No último artigo, comentei que a minha tese de Mestrado indicou que os dividendos tiveram poder explicativo sobre a rentabilidade das ações no Brasil nos últimos 20 anos. O modelo também testou um indicador de “value investing” – o múltiplo valor patrimonial (VP) sobre valor de mercado (VM). Ele também apresentou poder explanatório sobre o retorno no período, apresentando forte significância estatística. A relação entre esse indicador e o retorno das ações é positiva, ou seja, quanto maior o indicador, maior o retorno e vice versa.
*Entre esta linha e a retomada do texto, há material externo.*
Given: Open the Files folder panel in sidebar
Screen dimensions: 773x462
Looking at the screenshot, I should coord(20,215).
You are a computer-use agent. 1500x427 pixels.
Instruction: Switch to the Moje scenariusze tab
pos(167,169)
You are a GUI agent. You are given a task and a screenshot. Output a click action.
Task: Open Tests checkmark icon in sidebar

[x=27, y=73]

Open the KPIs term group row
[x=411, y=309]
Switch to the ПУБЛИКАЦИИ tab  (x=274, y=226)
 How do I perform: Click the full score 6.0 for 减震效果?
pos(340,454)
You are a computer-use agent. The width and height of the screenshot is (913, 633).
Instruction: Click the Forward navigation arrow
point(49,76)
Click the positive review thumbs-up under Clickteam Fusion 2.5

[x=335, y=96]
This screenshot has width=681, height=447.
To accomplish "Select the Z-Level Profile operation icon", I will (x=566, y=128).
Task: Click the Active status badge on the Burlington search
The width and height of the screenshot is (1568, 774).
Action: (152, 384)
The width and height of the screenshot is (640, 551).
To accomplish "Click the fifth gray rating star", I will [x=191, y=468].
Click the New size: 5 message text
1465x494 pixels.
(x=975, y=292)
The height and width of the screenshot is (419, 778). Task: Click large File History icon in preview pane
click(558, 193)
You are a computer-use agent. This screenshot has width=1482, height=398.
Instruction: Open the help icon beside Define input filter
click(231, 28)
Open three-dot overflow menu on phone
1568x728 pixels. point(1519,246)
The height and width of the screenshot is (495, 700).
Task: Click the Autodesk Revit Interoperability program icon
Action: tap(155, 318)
Papéis com elevado múltiplo VP/VM apresentam preço de mercado depreciado comparado ao valor patrimonial. Esses papéis são classificados como ações de valor (“value stocks”). Ações com alto “dividend yield” (dividendo por ação dividido pela cotação) também podem ser chamadas de “value stocks”, pois apresentam dividendos por ação em magnitude atrativa quando comparados à cotação. Investidores veem as “value stocks” como arriscadas exigindo maior retorno dessas ações. Logo, as ações com elevados “dividend yield” e múltiplo VP/VM deveriam ter maior retorno. Esse padrão observado na regressão também foi observado no outro teste do estudo: o de carteiras, quando as ações foram classificadas em ordem crescente de “dividend yield”.

A carteira III, a de ações com maior “dividend yield”, apresentou também maior múltiplo VP/VM (desconsiderando-se as carteiras sem dividendos (SD)) e maior retorno. Por outro lado, a carteira I de baixo “dividend yield” apresentou menor rentabilidade e menor indicador VP/VM.

E por que as careiras SD tiveram desempenho oposto: alto indicador VP/VM e menor retorno? Nas “value stocks”, os investidores podem ter uma percepção equivocada das perspectivas da companhia o que se reflete na defasagem entre o preço de mercado e valor patrimonial. Contudo, caso essas empresas entreguem resultados operacionais superiores aos esperados, o retorno dessas ações tende a ser extraordinário o que parece ser o caso da carteira III. Por outro lado, as companhias podem efetivamente não entregar resultados operacionais satisfatórios como inicialmente projetado pelos investidores. Isso explica a defasagem entre valor de mercado e patrimonial e múltiplos mais altos, justificando o retorno baixo dessas ações. Esse parece ser o caso da carteira SD para o período de 20 anos: elevado múltiplo VP/VM e baixo retorno médio mensal.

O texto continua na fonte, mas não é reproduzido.